Fig. 6: MFF might be a target for ovarian cancer treatment.

a CPT1A and MFF was detected by WB in ovarian cancer cells (left). The WB bands density were quantified with ImageJ and normalized to β-tubulin. The expression relationship of CPT1A and MFF was analyzed (right). b CPT1A and MFF in tissue array were analyzed by IHC. Representatives images of ovarian cancer tissue, paracancerous tissue and normal ovarian tissue were shown (Scale bar = 200 μm, left). The expression relationship between CPT1A and MFF in tissue array was analyzed on the basis of H-score (right). c Based on H-score, the relative expression of MFF in normal ovarian tissues and various ovarian cancer and paracancerous tissues was analyzed (n = 100 cases). d Overall survival and progression-free survival rates were analyzed with Kaplan-Meier survival analysis for the relationship between survival time and MFF expression in ovarian cancer patients using the online tool (http://kmplot.com/analysis/). e MFF knockdown and control SKOV-3 cells were injected subcutaneously on the left and right flank of nude mice, respectively.

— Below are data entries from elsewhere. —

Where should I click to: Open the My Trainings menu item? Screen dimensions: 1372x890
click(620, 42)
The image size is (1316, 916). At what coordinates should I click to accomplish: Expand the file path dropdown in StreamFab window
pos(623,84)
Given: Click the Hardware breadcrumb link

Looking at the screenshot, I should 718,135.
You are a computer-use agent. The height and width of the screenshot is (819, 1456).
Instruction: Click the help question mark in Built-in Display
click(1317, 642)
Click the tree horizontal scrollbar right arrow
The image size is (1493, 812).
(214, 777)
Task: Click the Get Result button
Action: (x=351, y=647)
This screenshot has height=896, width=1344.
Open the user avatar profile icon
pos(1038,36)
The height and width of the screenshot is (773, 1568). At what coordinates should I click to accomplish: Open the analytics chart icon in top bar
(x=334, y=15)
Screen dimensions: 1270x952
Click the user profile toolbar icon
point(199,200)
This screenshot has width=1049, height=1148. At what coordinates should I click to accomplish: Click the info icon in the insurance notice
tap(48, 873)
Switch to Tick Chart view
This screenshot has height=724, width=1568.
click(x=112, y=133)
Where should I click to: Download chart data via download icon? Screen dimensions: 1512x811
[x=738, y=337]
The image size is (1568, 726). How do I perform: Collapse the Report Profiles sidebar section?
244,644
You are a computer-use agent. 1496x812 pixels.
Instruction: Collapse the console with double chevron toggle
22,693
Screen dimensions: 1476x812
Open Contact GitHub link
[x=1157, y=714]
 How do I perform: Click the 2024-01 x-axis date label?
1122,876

Growth curves were prepared from tumor volumes measured at indicated times post cell injection (mean ± SD, n = 5 nude mice). Insets show MFF knockdown and control tumors. Scale bars, 12 mm. f At the end of the experiment, tumors were harvested and weighed, n = 5 nude mice. g Xenografts were sectioned and stained with anti-Ki-67 and anti-p21 antibodies (left). Quantitative analysis of Ki-67-positive and p21-positive cells staining area were performed with ImageJ (n = 3 for each group, right). Data represent the mean ± SD; *p < 0.05; **p < 0.01. ***p < 0.001, n.s. indicates no significant difference compared with the control groups or as indicated. Scale bars, 50 μm.